─── RECORDS TO PROCESS ───

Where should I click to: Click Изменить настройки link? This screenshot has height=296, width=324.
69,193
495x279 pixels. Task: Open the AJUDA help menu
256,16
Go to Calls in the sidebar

───
─── RECORDS TO PROCESS ───

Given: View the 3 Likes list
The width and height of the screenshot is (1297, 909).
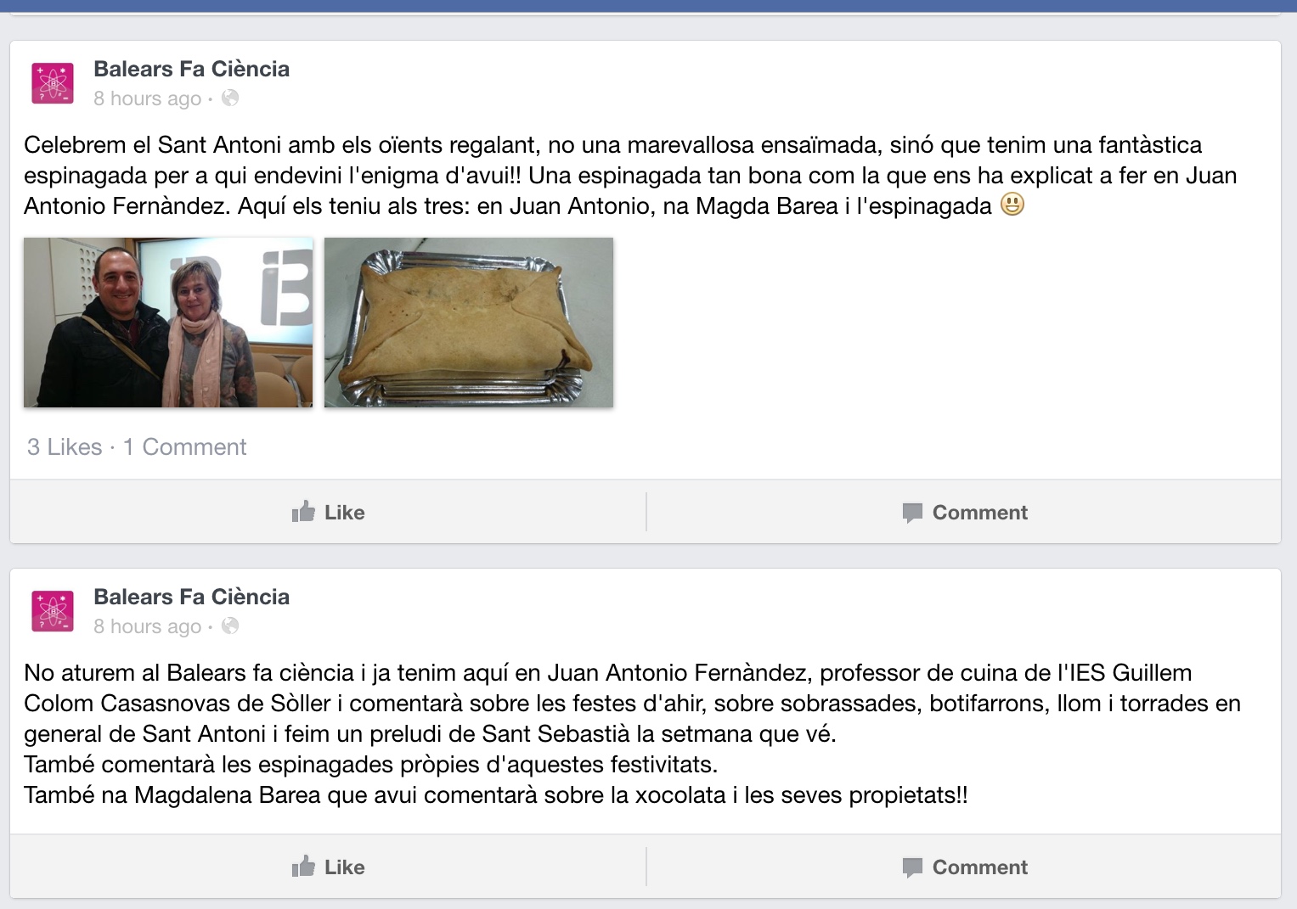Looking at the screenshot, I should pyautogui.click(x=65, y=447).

───

Print the lines above, starting with the line that contains "495x279 pixels. Task: Open" and going on through the line that contains "Go to Calls in the sidebar". Include both of those lines.

495x279 pixels. Task: Open the AJUDA help menu
256,16
Go to Calls in the sidebar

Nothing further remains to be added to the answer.